DATA SECTION:

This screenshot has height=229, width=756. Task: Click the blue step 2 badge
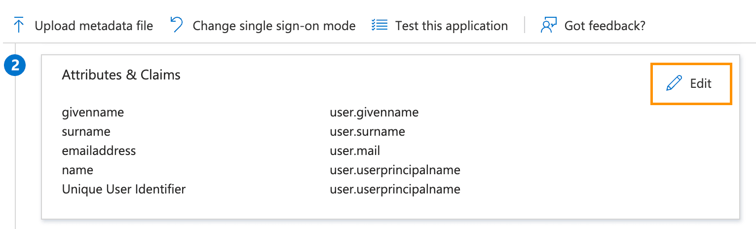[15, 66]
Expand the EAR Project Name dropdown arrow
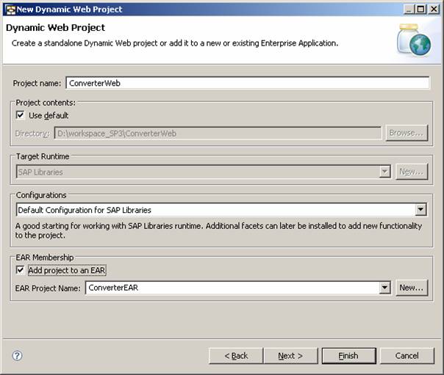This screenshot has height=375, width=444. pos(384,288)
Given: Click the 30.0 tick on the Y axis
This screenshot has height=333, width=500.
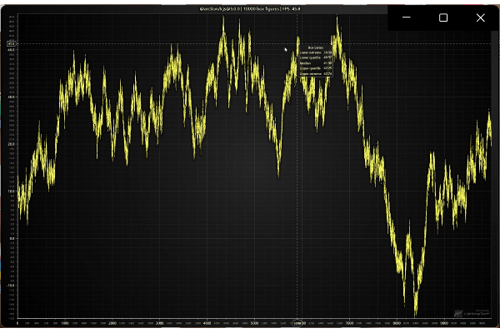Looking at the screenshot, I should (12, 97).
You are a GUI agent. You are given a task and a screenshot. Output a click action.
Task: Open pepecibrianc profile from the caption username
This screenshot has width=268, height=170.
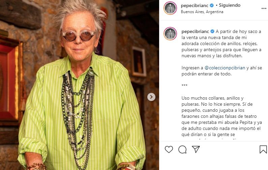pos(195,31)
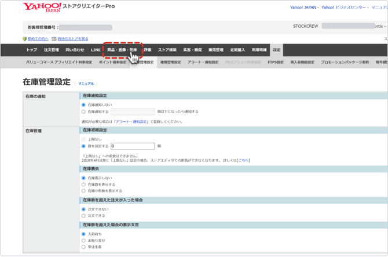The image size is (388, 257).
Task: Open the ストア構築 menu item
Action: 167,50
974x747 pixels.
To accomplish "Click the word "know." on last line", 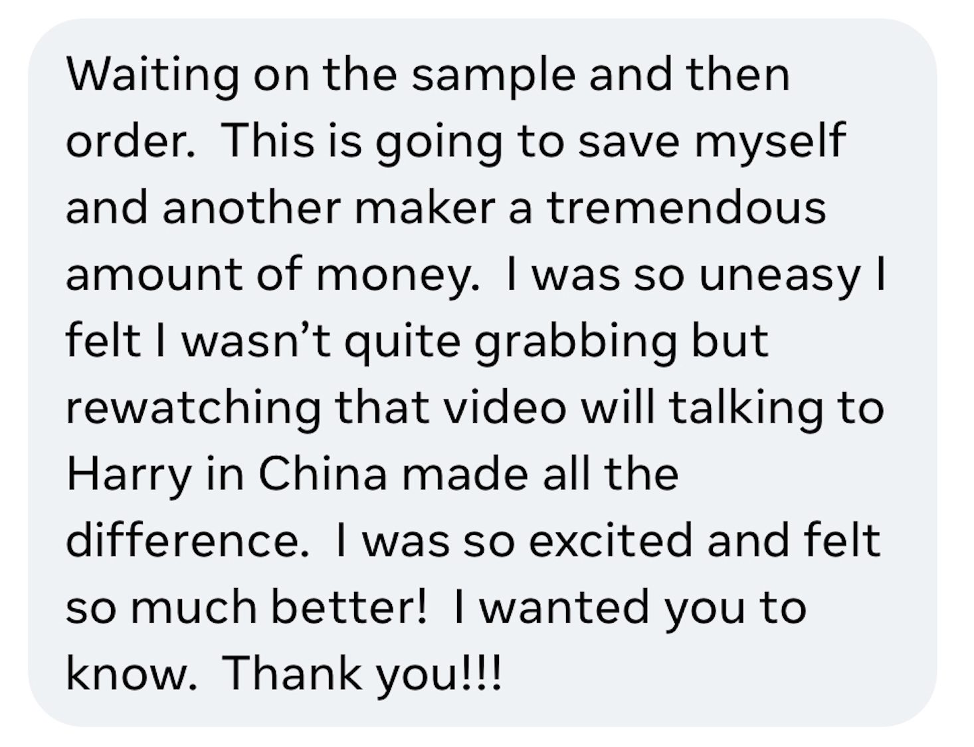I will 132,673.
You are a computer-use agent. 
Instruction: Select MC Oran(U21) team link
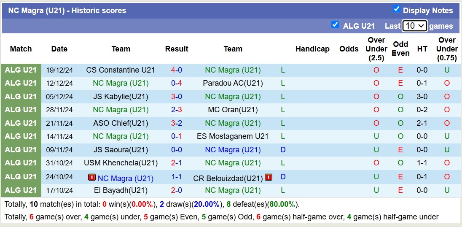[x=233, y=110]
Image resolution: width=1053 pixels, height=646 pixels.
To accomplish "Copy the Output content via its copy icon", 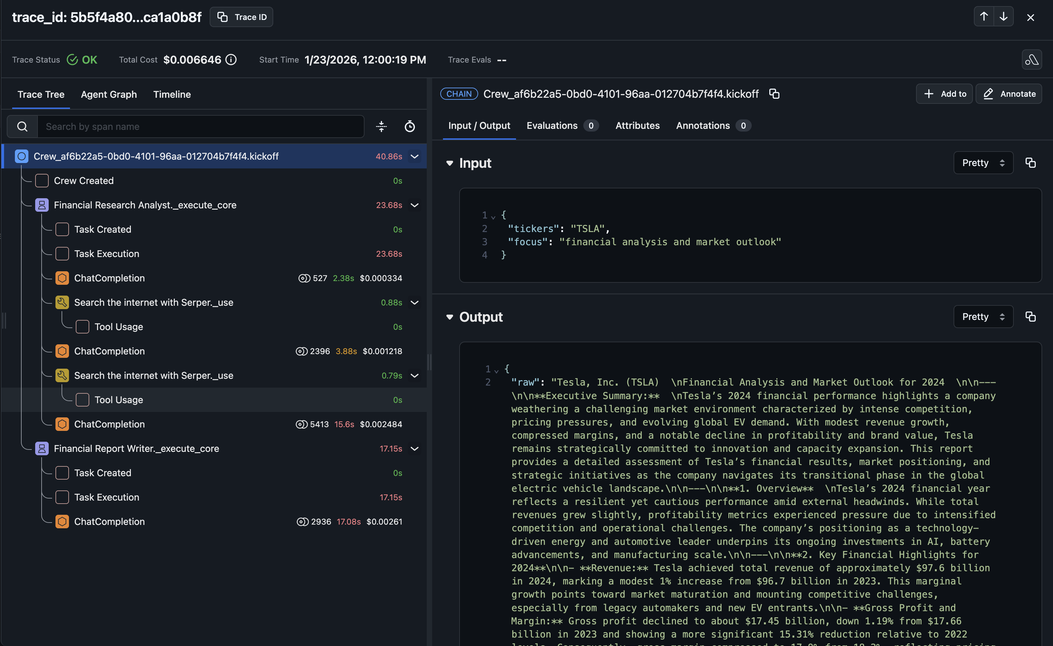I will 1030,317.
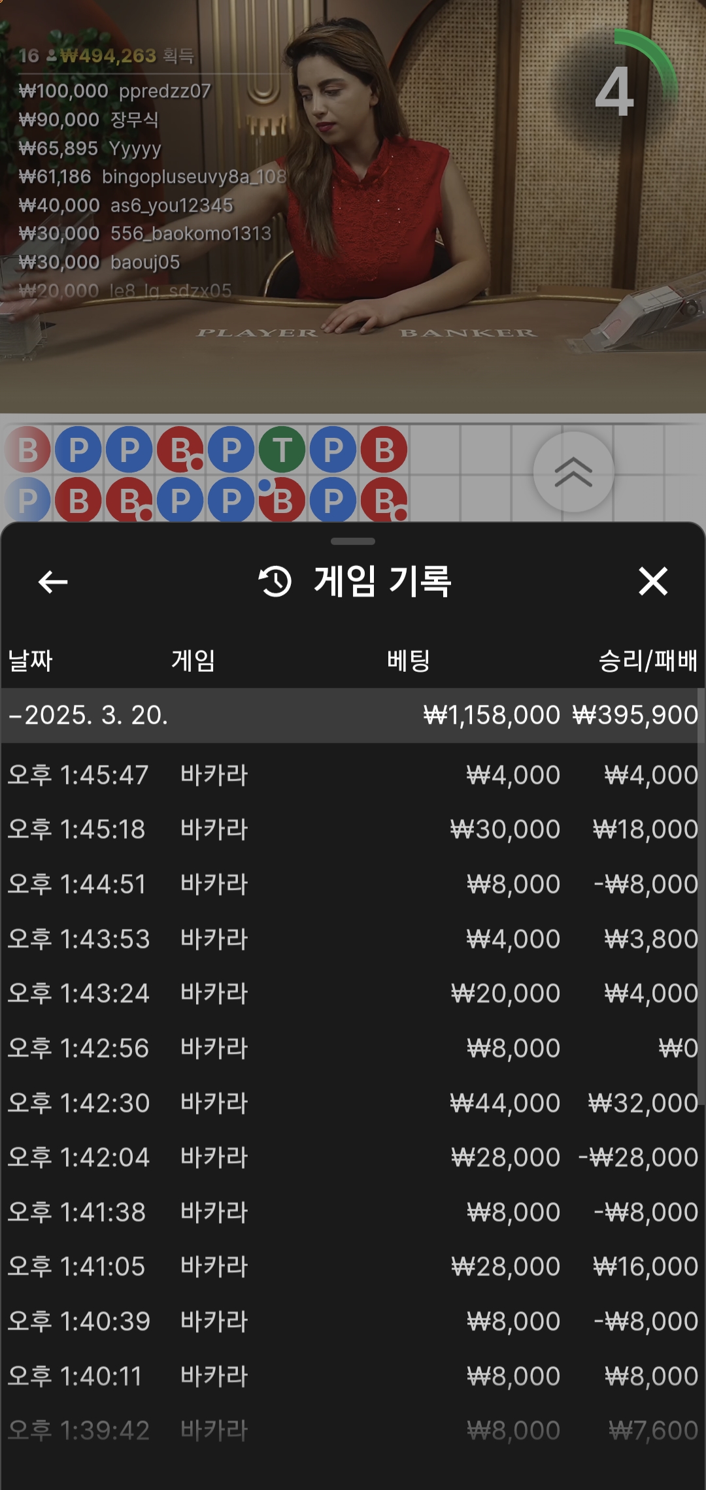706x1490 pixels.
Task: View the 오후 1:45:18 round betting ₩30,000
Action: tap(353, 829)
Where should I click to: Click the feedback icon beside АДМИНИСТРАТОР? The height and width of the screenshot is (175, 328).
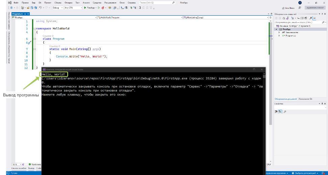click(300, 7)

...

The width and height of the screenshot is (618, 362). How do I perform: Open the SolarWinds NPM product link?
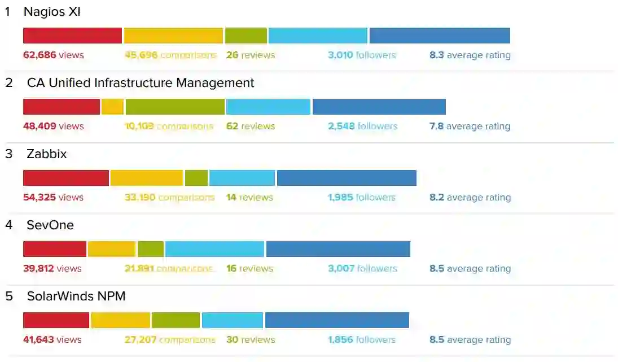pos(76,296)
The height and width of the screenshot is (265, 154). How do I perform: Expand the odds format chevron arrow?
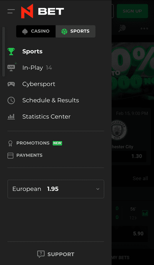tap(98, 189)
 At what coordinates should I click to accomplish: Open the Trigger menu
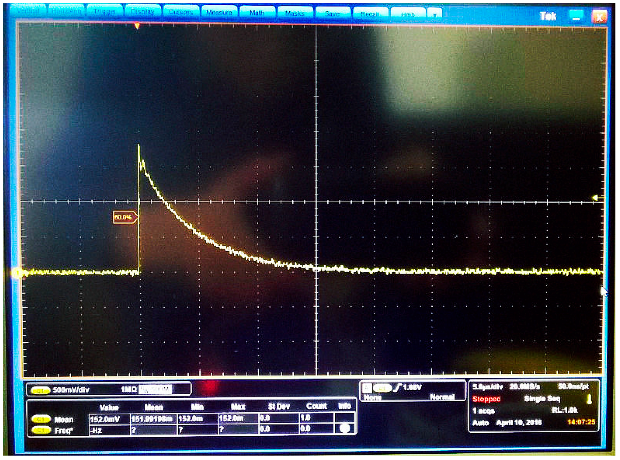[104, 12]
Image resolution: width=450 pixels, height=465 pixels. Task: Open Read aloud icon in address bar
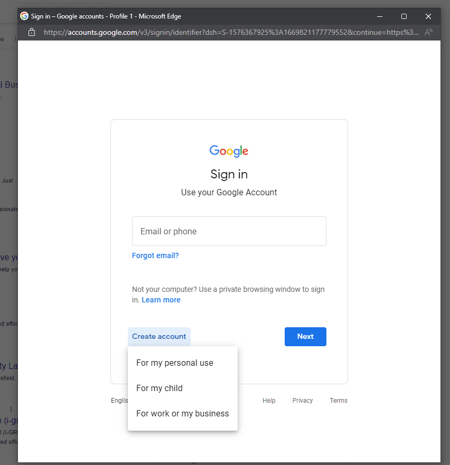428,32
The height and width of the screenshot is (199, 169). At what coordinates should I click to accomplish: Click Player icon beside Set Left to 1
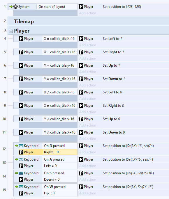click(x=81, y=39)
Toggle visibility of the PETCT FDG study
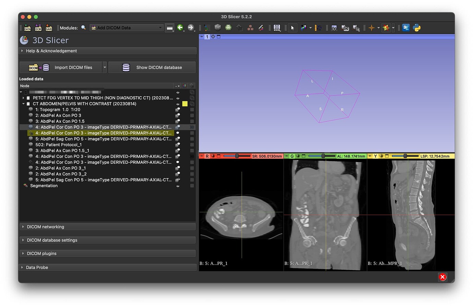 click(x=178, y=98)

* * *

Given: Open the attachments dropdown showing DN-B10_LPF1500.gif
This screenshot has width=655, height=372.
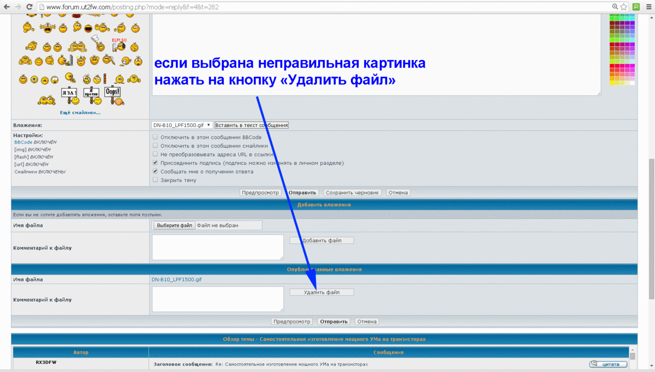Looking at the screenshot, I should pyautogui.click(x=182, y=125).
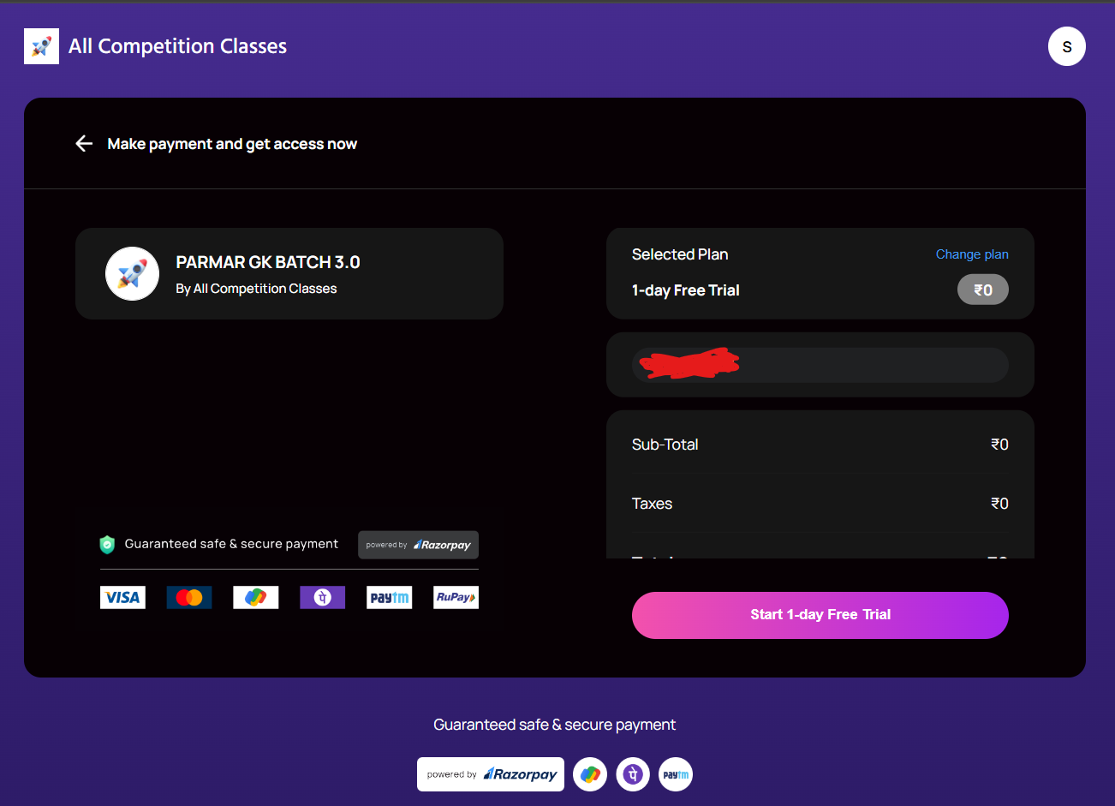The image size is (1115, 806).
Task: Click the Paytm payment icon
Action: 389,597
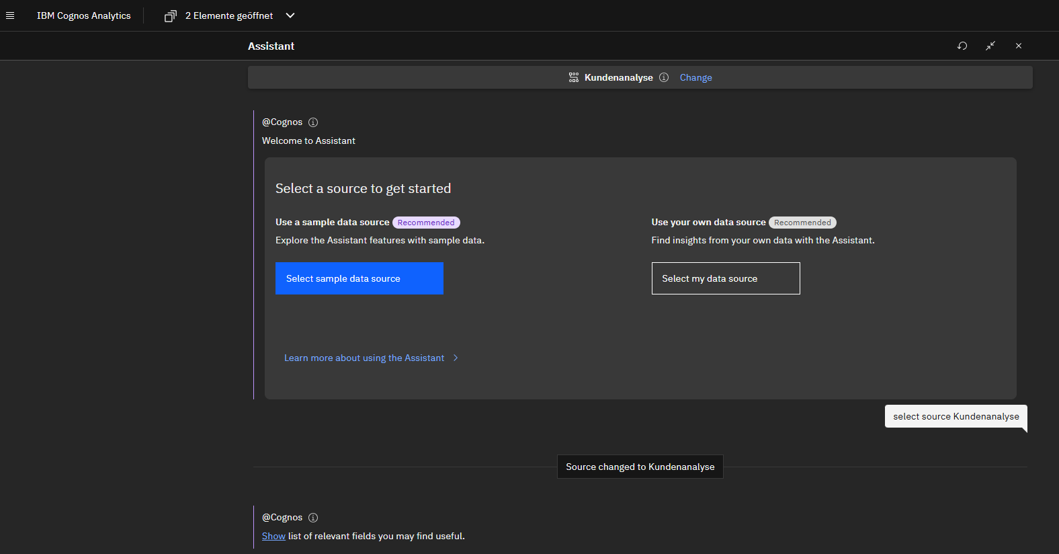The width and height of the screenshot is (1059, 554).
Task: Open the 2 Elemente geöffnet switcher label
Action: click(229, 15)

GIVEN TASK: Print the records again word for word, beginning at the line that contains "At what coordinates should I click to accomplish: Open" and stopping after the line that contains "click(x=178, y=98)". Leave the pictures out of your answer.

WRITTEN REPLY:
 At what coordinates should I click to accomplish: Open the Trigger menu
[104, 12]
Image resolution: width=450 pixels, height=465 pixels. Task: Open Read aloud icon in address bar
428,32
The height and width of the screenshot is (199, 169). At what coordinates should I click to accomplish: Click Player icon beside Set Left to 1
click(x=81, y=39)
Toggle visibility of the PETCT FDG study
 click(x=178, y=98)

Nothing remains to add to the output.